SELECTED EXCERPT
= = = =

Background The Agricultural Health Study (AHS) is a prospective study of licensed pesticide applicators and their spouses in Iowa and North Carolina. We evaluate the impact of occupational pesticide exposure misclassification on relative risks using data from the cohort and the AHS Pesticide Exposure Study (AHS/PES).
Methods We assessed the impact of exposure misclassification on relative risks using the range of correlation coefficients observed between measured post-application urinary levels of 2,4-dichlorophenoxyacetic acid (2,4-D) and a chlorpyrifos metabolite and exposure estimates based on an algorithm from 83 AHS pesticide applications.

= = = =

GIVEN DATA
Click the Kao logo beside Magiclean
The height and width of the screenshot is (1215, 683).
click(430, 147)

= = = =

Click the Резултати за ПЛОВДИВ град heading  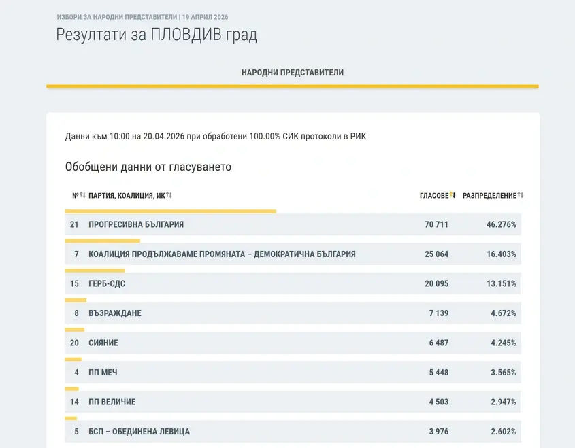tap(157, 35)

= = = =

PROBLEM 1
Answer these questions using the pesticide exposure abstract:
(a) In which two states were the licensed pesticide applicators and their spouses enrolled?
(b) How many AHS pesticide applications were the algorithm-based exposure estimates drawn from?
(c) Besides a chlorpyrifos metabolite, what substance was measured in post-application urine?
PROBLEM 2
Continue the pesticide exposure abstract from the end of its Methods sentence.
None of the items is needed here.

TASK RESULT 1
(a) Iowa and North Carolina.
(b) 83.
(c) 2,4-dichlorophenoxyacetic acid (2,4-D).

TASK RESULT 2
Results Correlations between urinary levels of 2,4-D and a chlorpyrifos metabolite and algorithm estimated intensity scores were about 0.4 for 2,4-D (n=64), 0.8 for liquid chlorpyrifos (n=4) and 0.6 for granular chlorpyrifos (n=12). Correlations of urinary levels with kilograms of active ingredient used, duration of application, or number of acres treated were lower and ranged from −0.36 to 0.19. These findings indicate that a priori expert-derived algorithm scores were more closely related to measured urinary levels than individual exposure determinants evaluated here. Estimates of potential bias in relative risks based on the correlations from the AHS/PES indicate that non-differential misclassification of exposure using the algorithm would bias estimates towards the null, but less than that from individual exposure determinants.
Conclusions Although correlations between algorithm scores and urinary levels were quite good (ie, correlations between 0.4 and 0.8), exposure misclassification would still bias relative risk estimates in the AHS towards the null and diminish study power.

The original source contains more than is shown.